AP NEWS

Man files suit; says authorities violated his rights

October 22, 2016 GMT

55-year-old was charged with sexual assault of child; case later dropped

A man once charged in Lincoln County District Court for sexually assaulting a child — charges that were later dropped — has filed a federal lawsuit in Nebraska District Court.

The suit names the City of North Platte and Investigator Monte McNeil as defendants. It alleges that North Platte Police and city officials violated the civil rights of Wendell Matthews, 55, through investigation, his arrest and prosecution.

On Feb. 12, 2014, Matthews, now 55, was arrested for the sexual assault, said to have occurred in previous years, on a child who was 10 at the time of the arrest. She reported the alleged abuse at the Bridge of Hope Advocacy Center.

Records indicate Matthews pleaded not guilty in District Court in late April 2014. On Feb. 2, 2015 — just less than a year after Matthews’ initial arrest and days before his trial was set to begin — charges were dismissed against him without prejudice.

At a press conference days after Matthews was exonerated, he said that not only he, but his parents, suffered during the time of his incarceration and court proceedings. His car was vandalized, threats were made against his life and he was depicted as “the worst kind of monster in society,” he said.

Lincoln County Deputy Attorney Jennifer Clements declined to comment at the time.

In the complaint, which seeks an unspecified amount of damages, Maren Chaloupka, Matthews’ attorney, calls Matthews’ arrest “unconstitutional,” and said he suffered emotionally and psychologically in the time after charges were dropped.

“The Defendants willfully ignored physical, documentary and testimonial evidence” which corroborated Matthews’ innocence, Chaloupka said in the complaint. She did not return phone calls for comment Friday.

After charges were dropped, Matthews still faced those who believed “where there was smoke, there must have been fire,” Chaloupka said in the complaint.

Matthews’ accuser, named only in the complaint as S.S., made accusations that were not only false but impossible, Chaloupka said in the complaint.

“Bizarre and fantastic accusations that common sense, to say nothing of even minimal investigation, would prove to be untrue,” she said. She added that McNeil knew the accuser had a “documented” past of lying.

Still, Chaloupka said in the complaint, McNeil made the arrest, and waited until the next day to produce a probable cause affidavit. In the accuser’s sexual assault evaluations, McNeil said she showed signs of “healed trauma.”

“This was misleading, and McNeil knew it was misleading at the time he presented the affidavit,” Chaloupka said in the complaint. She added that McNeil and police knew court officials would take his word to be true, given that McNeil is law enforcement. While representing him, Matthews’ criminal defense attorney, Robert Lindemeier, launched a private investigation in Matthews’ case.

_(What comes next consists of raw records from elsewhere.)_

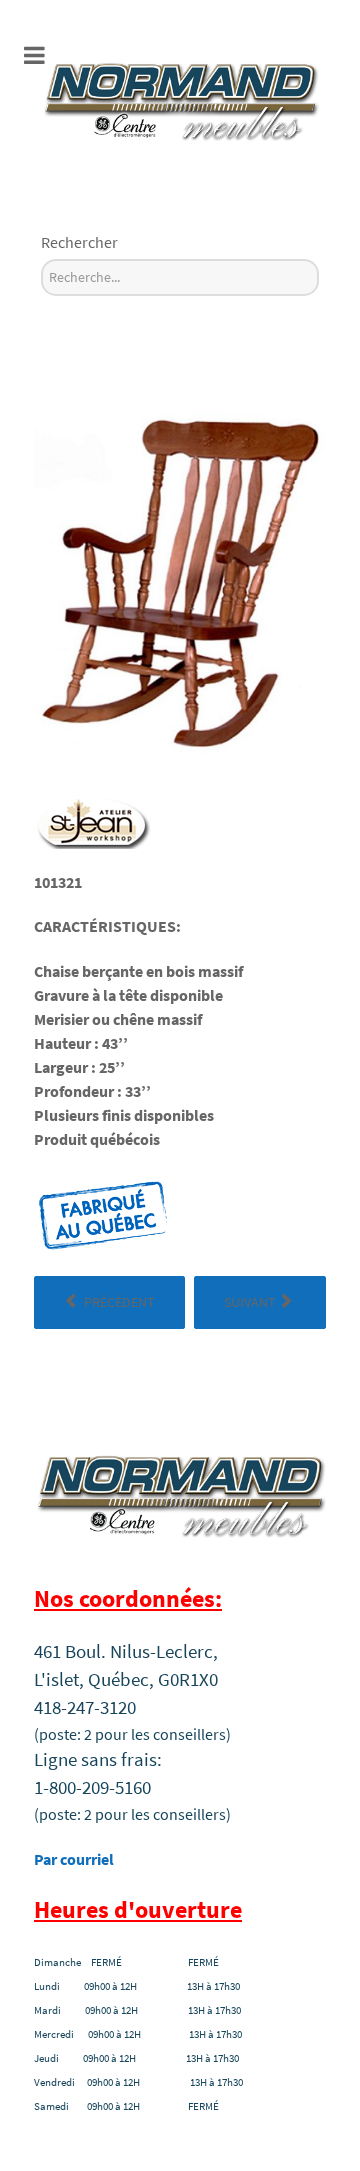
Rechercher (79, 242)
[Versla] (180, 98)
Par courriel (74, 1859)
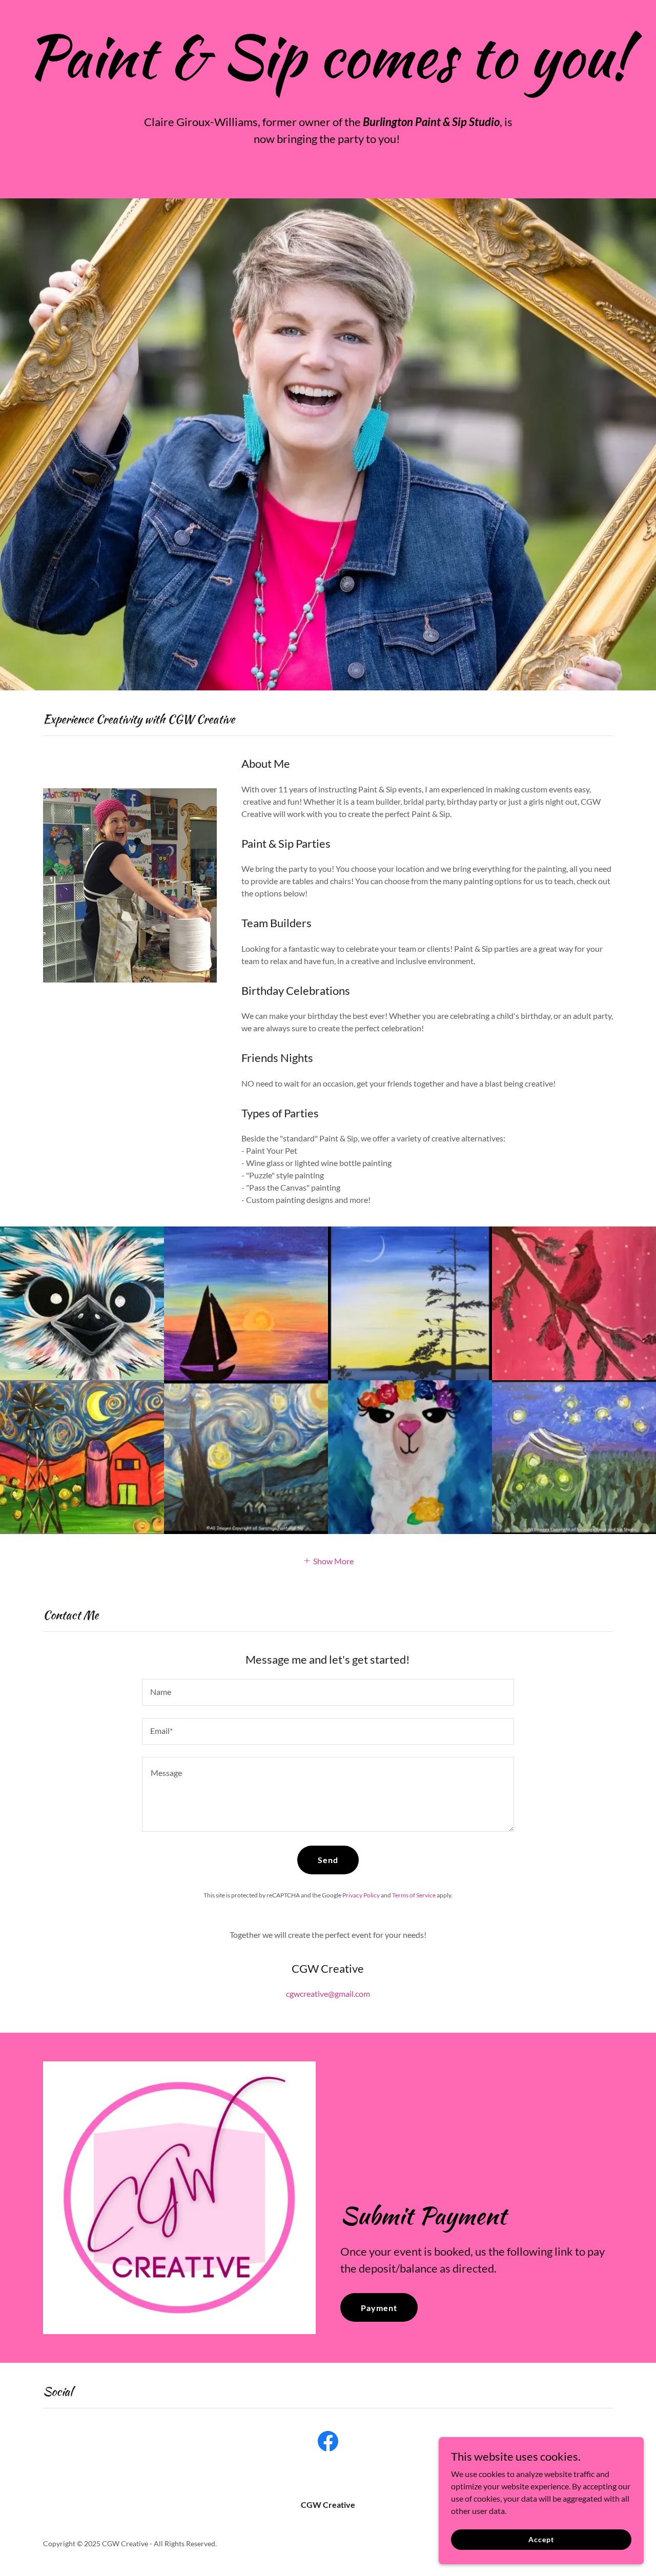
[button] (328, 1560)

But Lindemeier could not “force the prosecutor to review the evidence or seriously consider its reliability,” Chaloupka said in the complaint.

She added that police were first motivated by a prosecution, and later, “to save face,” unwilling to aknowledge they had arrested someone innocent, she said. Lindemeier declined to comment on the suit.

In the complaint, Chaloupka said McNeil and police deliberately made an illegal arrest. She referenced federal law 42 U.S.C. § 1983, often called “Section 1983.” That statute states a person shall be held liable for violating someone’s constitutional rights.

The North Platte Police Department declined to comment and referred any comment to City Attorney Doug Stack. Stack said he is not the acting attorney in this case, as the city forwarded the matter onto its insurance company, League Association of Risk Management in Lincoln. From there, Jerry Pigsley took the case on for the city.

Pigsley said that he has filed a motion to take additional time to respond to the allegations. He plans to respond to the allegations in November, and will comment on matters then, he said.